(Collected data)

[Start of section]

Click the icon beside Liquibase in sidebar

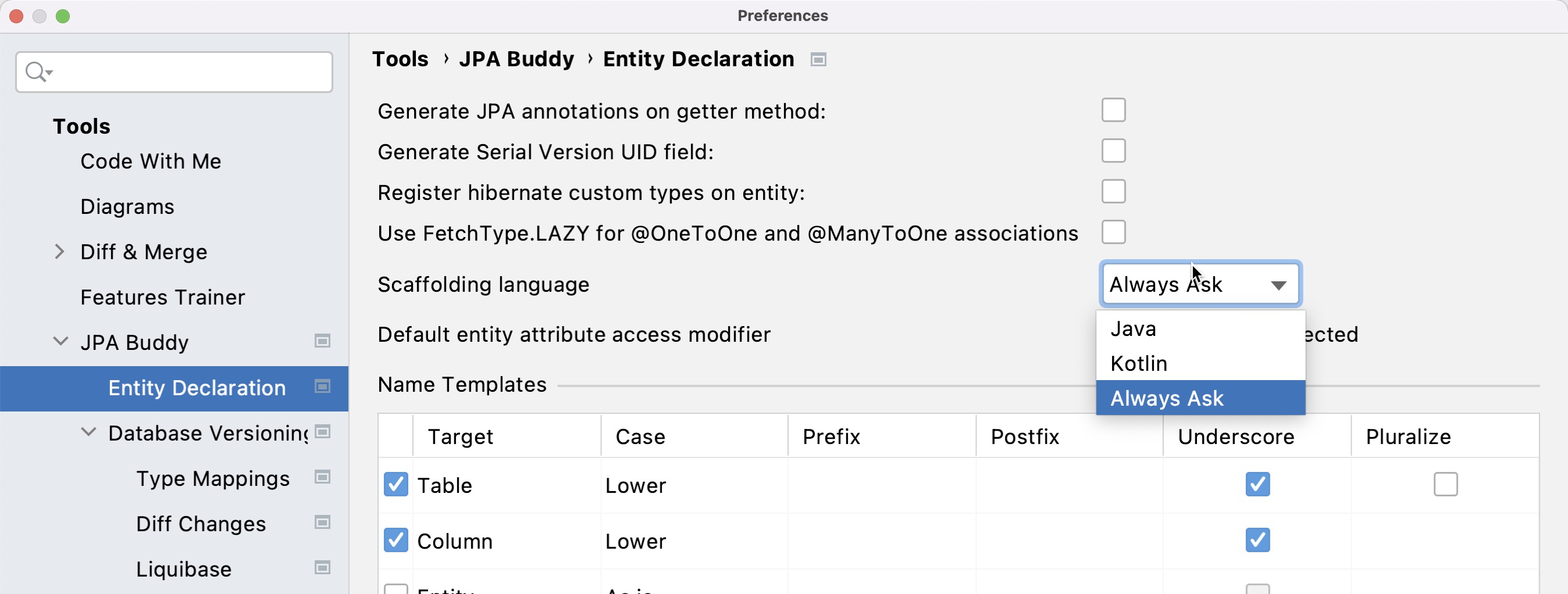tap(322, 568)
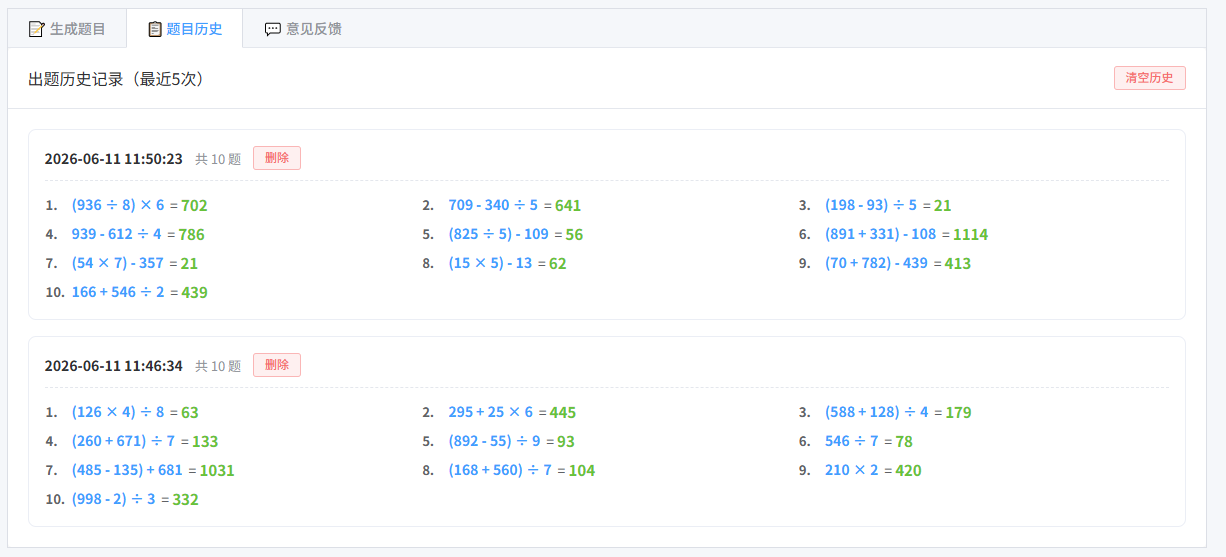
Task: Click the timestamp 2026-06-11 11:46:34
Action: [x=114, y=365]
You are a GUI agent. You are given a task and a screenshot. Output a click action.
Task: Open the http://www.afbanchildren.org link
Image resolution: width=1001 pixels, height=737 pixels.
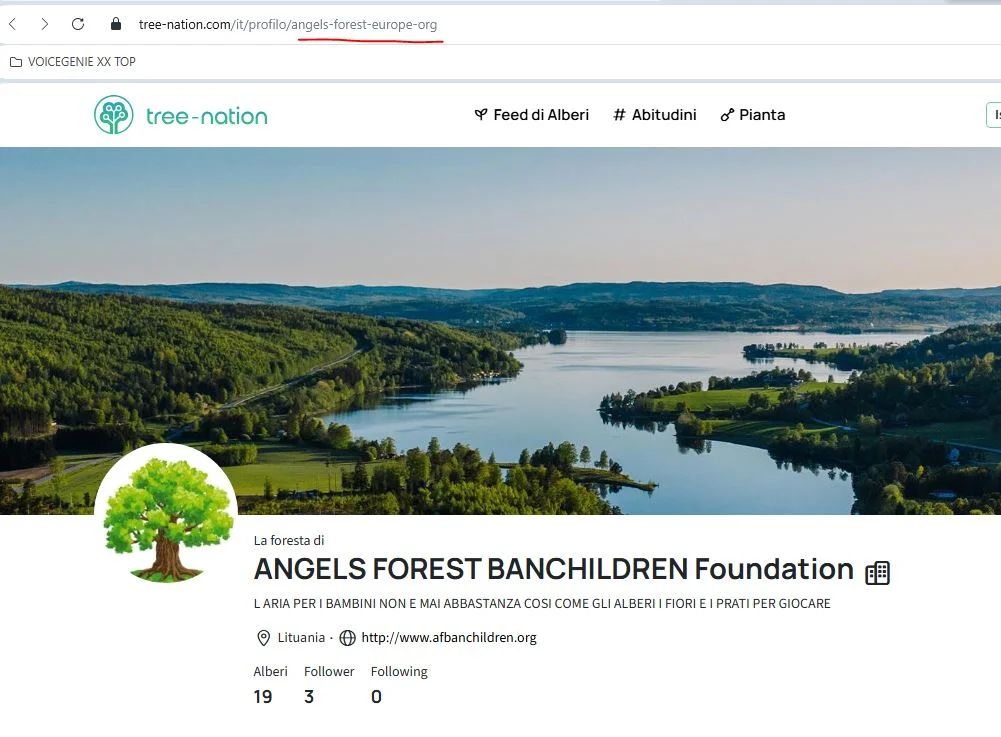449,637
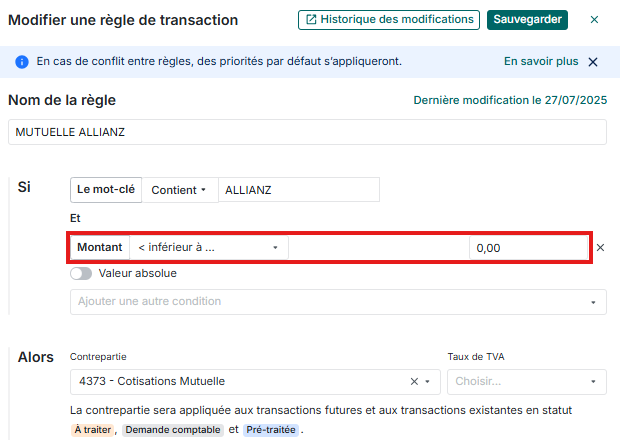The image size is (620, 440).
Task: Open Ajouter une autre condition dropdown
Action: click(x=338, y=302)
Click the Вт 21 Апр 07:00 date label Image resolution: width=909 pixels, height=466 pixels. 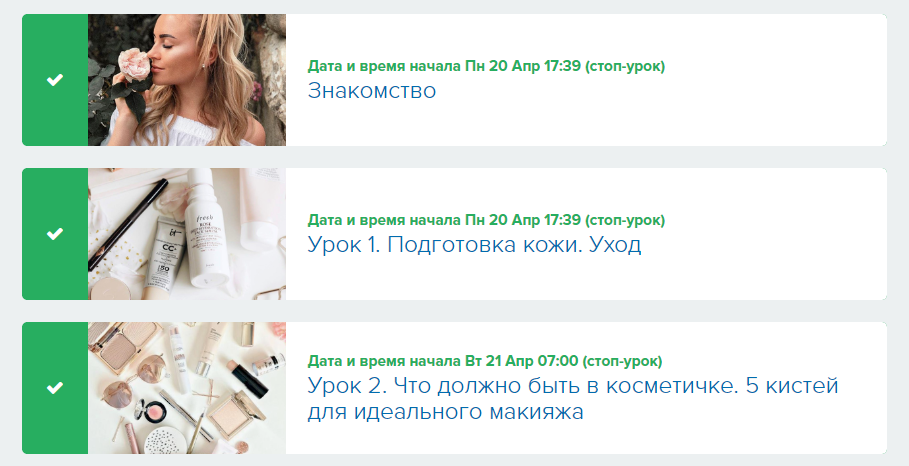(522, 361)

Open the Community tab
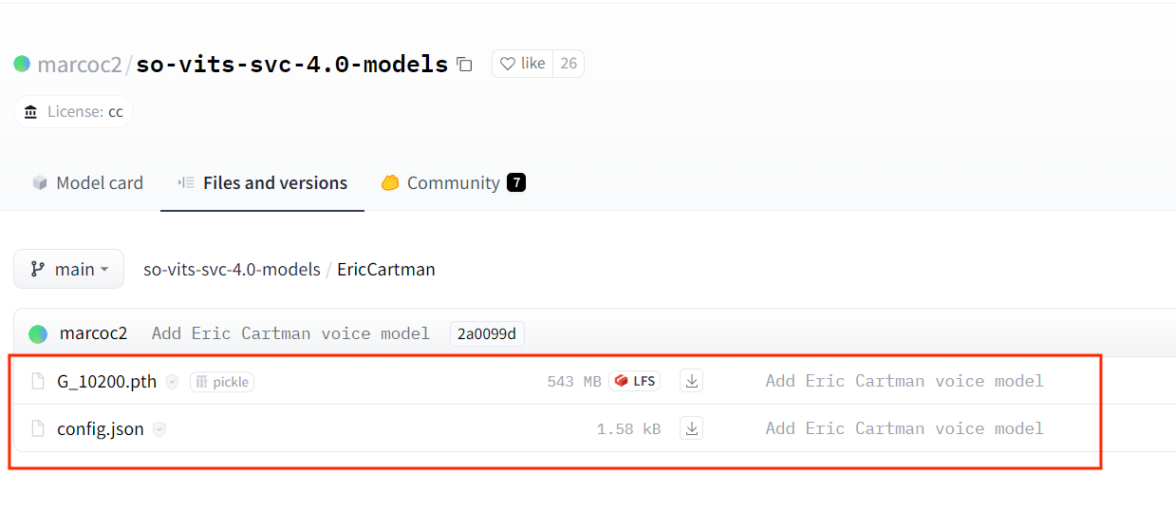[x=452, y=183]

[End of section]

TASK REQUIREMENTS
Starting with the first line of the data, transcribe every line exactly through the one containing "Task: Open the". No pictures go in.

RESPONSE TO THIS EXERCISE
Click the icon beside Liquibase in sidebar

tap(322, 568)
Task: Click the timestamp 2026-06-11 11:46:34
Action: [x=114, y=365]
You are a GUI agent. You are given a task and a screenshot. Output a click action.
Task: Open the http://www.afbanchildren.org link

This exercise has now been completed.